The Pandora exoplanet mission returns its first engineering images from space.
A new mission promises to ‘open the box’ on exoplanet science. Scientists and engineers recently released the first engineering images from the Pandora exoplanet survey mission. The pictures represent the first ever images from a NASA Astrophysics Pioneers Program mission. Established in 2020, the program looks to test the feasibility of small low cost missions designed to address key questions in astronomy and astrophysics.
Pandora launched from Vandenberg Space Force Base on a SpaceX Falcon 9 rocket on January 11th of this year, along with SPARCS and BlackCAT. The launch was part of the Twilight rideshare initiative. The smallsat was developed for NASA in partnership with the Lawrence Livermore National Laboratory (LLNL) along with Blue Canyon Technologies, and Corning Incorporated.
A test calibration image from the NIRDA instrument. The inset shows the dispersal of light into vertical lines. Credit: LLNL.
The Pandora mission has two primary instruments working in tandem in the visible to near infrared wavelengths. Instruments onboard include:
CODA – named after a family of telescopes built by LLNL in partnership with Corning, CODA is a 45-centimeter diameter Cassegrain instrument at the heart of the system.
VISDA – The Visible Detector Assembly photometer.
NIRDA – The Near-infrared Detector Assembly spectrograph. NIRDA is actually a repurposed, backup copy of JWST’s NIRCam instrument.
A first image from the VISDA camera, highlighting the instrument’s sensitivity across visible into infrared wavelengths. Credit: LLNL.
The University of Arizona, NASA Goddard and the Ames Research Center will control Pandora and carry out daily operations once science observations get underway.
Pandora will operate through a minimum one year, nominal mission. The plan is for the space observatory to perform follow-up observations of 20 known transiting exoplanets, with 10 transit measurements per target. Each observation will last about 24 hours, and the spacecraft much remain pointed and stable throughout this span.
Pandora in the clean room on Earth. Credit: NASA.
Once it’s out of its commissioning phase, Pandora will get down to the business of exoplanet observations. The simultaneous, long period visible and IR observations will allow scientists to tease out false stellar signals, to include variability and ‘starspot’ activity, while the IR measurements could identify water and hydrogen-rich atmospheres enshrouding the exoplanets themselves.
Pandora in the payload stack awaiting fairing encapsulation for launch. Credit: SpaceX.
Target candidates include members of the WASP (the Wide Angle Search for Planets) HAT (the Hungarian Automated Telescope network) and TOI (TESS Objects of Interest) catalog.

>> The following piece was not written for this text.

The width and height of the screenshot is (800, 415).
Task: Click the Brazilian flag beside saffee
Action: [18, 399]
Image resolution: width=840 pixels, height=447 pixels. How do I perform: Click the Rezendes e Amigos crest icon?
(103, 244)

The mission is also expected to refine variability and transit times for these targets. Many of these come from NASA’s citizen science Exoplanet Watch initiative.
The images show that the instruments are working as they should, dispersing light (the yellow streaks seen in the inset to the right) from NIRDA. These in turn will allow researchers to measure the intensities of light at various wavelengths. The images were transmitted on January 19th, just eight days after launch.

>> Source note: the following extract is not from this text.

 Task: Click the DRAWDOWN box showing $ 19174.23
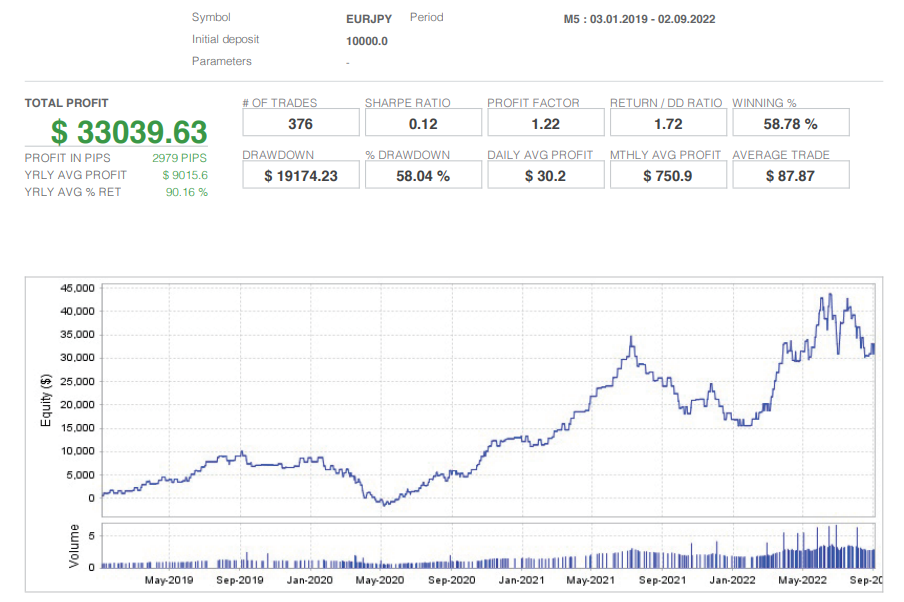300,174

“The team is exceptionally pleased with the system’s pointing stability,” says Jordan Karburn (LLNL) in a recent press release. “It was a driving factor that led to LLNL’s partnership with BCT to provide the spacecraft.”

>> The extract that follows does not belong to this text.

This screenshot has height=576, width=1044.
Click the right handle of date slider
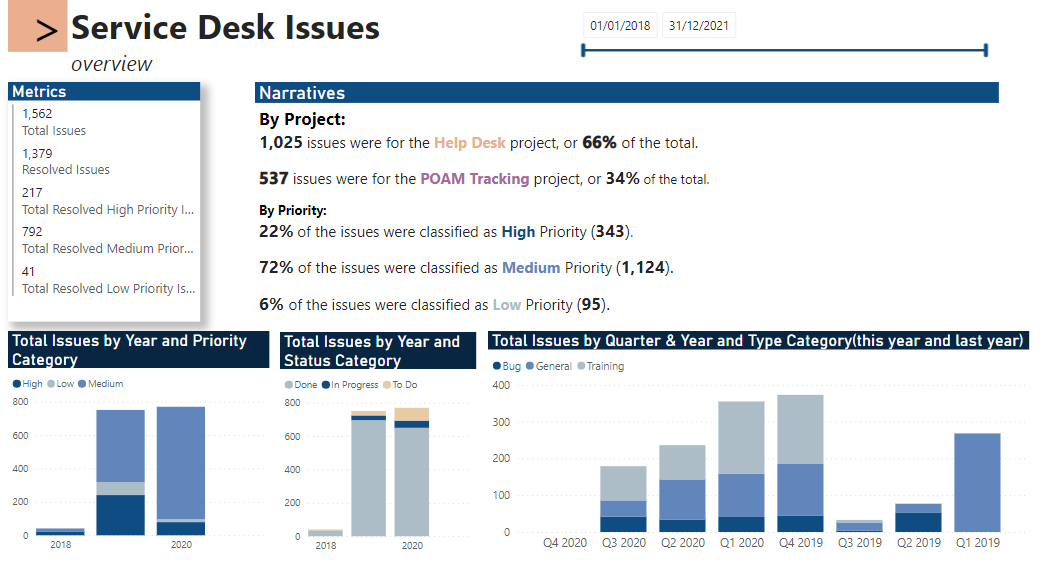[x=986, y=50]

Even the dark flanks of the first engineering images show something vital, that NIRDA’s cryo-cooler assembly is functioning within limits and keeping the instrument at optimal 110 Kelvin (-163º Celsius) temperatures.
Pandora is the first in a new generation of exoplanet missions. Pandora represents a new, next generation of low-cost, exoplanet hunting missions set to address key questions. Pioneers Program missions have a cost cap of 20$ million.
Pandora, along with a flotilla of exoplanet space telescopes and ground surveys. Credit: NASA.
The next mission in the program is Aspera, designed to study galaxies in the extreme ultraviolet and set for launch in August 2026 on a Rocket Lab Electron rocket.
Spotting Pandora is tough, as the mission is in a Sun-synchronous orbit. This unique sort of high polar retrograde orbit was once the sole regime of Earth-observing (and spy) satellites, but is now finding applications for astrophysics missions. In the case of Pandora, this allows for uninterrupted views of targets angled away from the Sun, aiming towards the exclusion angle away from the Earth. Pandora must be rock-steady during observations, achieving sub-millimeter pointing stability all while orbiting the Earth once every 97 minutes. The IDs for the Pandora mission are 2026-004AJ/67395.
Pandora demonstrates that smaller, low cost missions can still generate cutting edge science, and pack a big punch. It’ll be exciting to see the Pandora mission start to produce science results later this year, as exoplanets start to become real worlds in the eyes of a new generation of space telescopes.